残留思念
「なっ、何これ!?浸蝕されてますって…!?」
『怨念蠢く太古の骨』を持ったサーラはそう言って悲鳴を上げた。これはヤバい!これが説明文の通りだったなら、彼女は呪われた骨に乗っ取られてしまう!
「許せ、サーラよ」
「きゃぁっ!?」
「なぁっ!?何しやがる!」
サーラに起きた異常に対し、誰よりも素早く動いたのは源十郎であった。彼は一瞬で踏み込むと、刃を抜くと同時にサーラの腕を肘の辺りで切断したのである。

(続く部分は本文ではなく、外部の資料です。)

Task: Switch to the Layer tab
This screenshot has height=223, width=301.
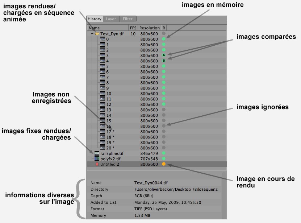Action: (x=111, y=19)
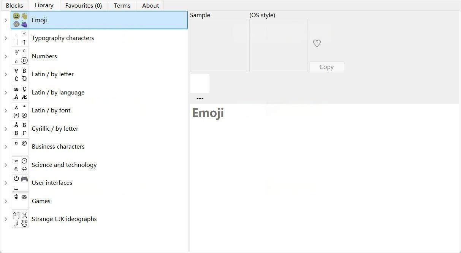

サーラに起きた異常と源十郎の突然の凶行。この目まぐるしい変化に着いていけず動けない者ばかりの中で、マックだけは怒声と共に源十郎に殴り掛かった。それを見越していたらしい源十郎はマックの拳を額の角で受け流し、体勢を崩した所を飛び込んできたジゴロウが寝技に持ち込んで拘束した。
「テメェ!離しやがれ!」
「まァ落ち着けや。このジジイは何の考えもなしに剣は抜かねェよ。そうだろ?」
「ま、待って兄さん!源十郎さんのお陰で助かったよ!」
ジゴロウに押さえ付けられたままジタバタと暴れるマックであったが、サーラの声を聞いて動きを止めた。彼女の腕を包み込むようにして浸蝕していた骨の縛めは、その腕と共に彼女から離れていたのである。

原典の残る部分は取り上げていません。